Work instruction 1> According to the Bernard Tapie article, what price did Mr Tapie pay for adidas in 1989?
Work instruction 2> Echo the stretch of the Bernard Tapie article from "Now 70, Mr Tapie, a" through "companies in distress.".

Excerpted passage>
Last month, a French politician and businessman, Bernard Tapie, is showing that the freezing of assets is not limited to Middle East former dictators.
The French daily newspaper Le Monde revealed in July that investigating judges had ordered the seizure of many of the controversial captain of industry's assets.
Ownership of a mansion on Paris' Left Bank and a villa in Saint-Tropez, bank accounts, insurance policies and his stake in a newspaper group were all taken into official hands. The move was widely interpreted as signalling the authorities' belief Mr Tapie was the principal beneficiary of funds acquired by fraudulent means, and he was furious.
"Frankly," an indignant Mr Tapie exclaimed, "I didn't know I lived in a country where you could be executed without being convicted. It's like death before the death."
He claimed the authorities had indicted him to justify confiscating his possessions.
Now 70, Mr Tapie, a metalworker's son who has experienced ministerial office, the height of corporate power and also prison cells in his eventful career, is at the centre of inquiries into a 2008 arbitration settlement awarding him €403 million (Dh1.95 billion) against the state in compensation, interest and damages for moral injury.
The claim arose from a legal battle over the sale in the 1990s of the sportswear company adidas, the most prominent example of Mr Tapie's speciality of buying companies in distress.
He had purchased it for 1.6bn French francs (now about €245m) in 1989, using money borrowed from the Credit Lyonnais bank, then in public ownership. When, in 1992, he struggled to meet interest payments, Credit Lyonnais took control of adidas.
The bank sold it the following year for €683m, more than 50 per cent more than the amount he still owed.
The dispute over the sale rumbled on for 15 years, with Mr Tapie claiming to have been swindled by the bank, which has since been privatised before being taken over by Credit Agricole.
His handsome victory in 2008 was quickly followed by suspicion and the attentions of judges and investigative journalists. There is speculation the tentacles of inquiry reach the very top - the office of Nicolas Sarkozy, the former French president.
At one point Christine Lagarde, who was Mr Sarkozy's finance minister and is now the managing director of the IMF, seemed in danger of having to answer for her alleged role.
She had accepted the decision of the arbitration proceedings, later explaining that she saw the outcome as "the best solution at the time".

Records supplied>
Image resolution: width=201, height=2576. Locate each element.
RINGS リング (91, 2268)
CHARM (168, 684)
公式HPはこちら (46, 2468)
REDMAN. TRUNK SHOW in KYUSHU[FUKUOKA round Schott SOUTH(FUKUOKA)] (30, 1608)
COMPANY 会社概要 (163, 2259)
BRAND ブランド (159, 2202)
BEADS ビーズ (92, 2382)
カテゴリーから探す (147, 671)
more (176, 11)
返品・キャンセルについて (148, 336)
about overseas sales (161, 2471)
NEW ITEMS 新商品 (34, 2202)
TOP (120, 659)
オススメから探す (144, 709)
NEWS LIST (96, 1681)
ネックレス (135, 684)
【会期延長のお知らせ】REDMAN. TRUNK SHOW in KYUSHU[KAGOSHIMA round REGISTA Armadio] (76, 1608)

Written answer 1> 1.6bn French francs, now about €245m.

Written answer 2>
Now 70, Mr Tapie, a metalworker's son who has experienced ministerial office, the height of corporate power and also prison cells in his eventful career, is at the centre of inquiries into a 2008 arbitration settlement awarding him €403 million (Dh1.95 billion) against the state in compensation, interest and damages for moral injury.
The claim arose from a legal battle over the sale in the 1990s of the sportswear company adidas, the most prominent example of Mr Tapie's speciality of buying companies in distress.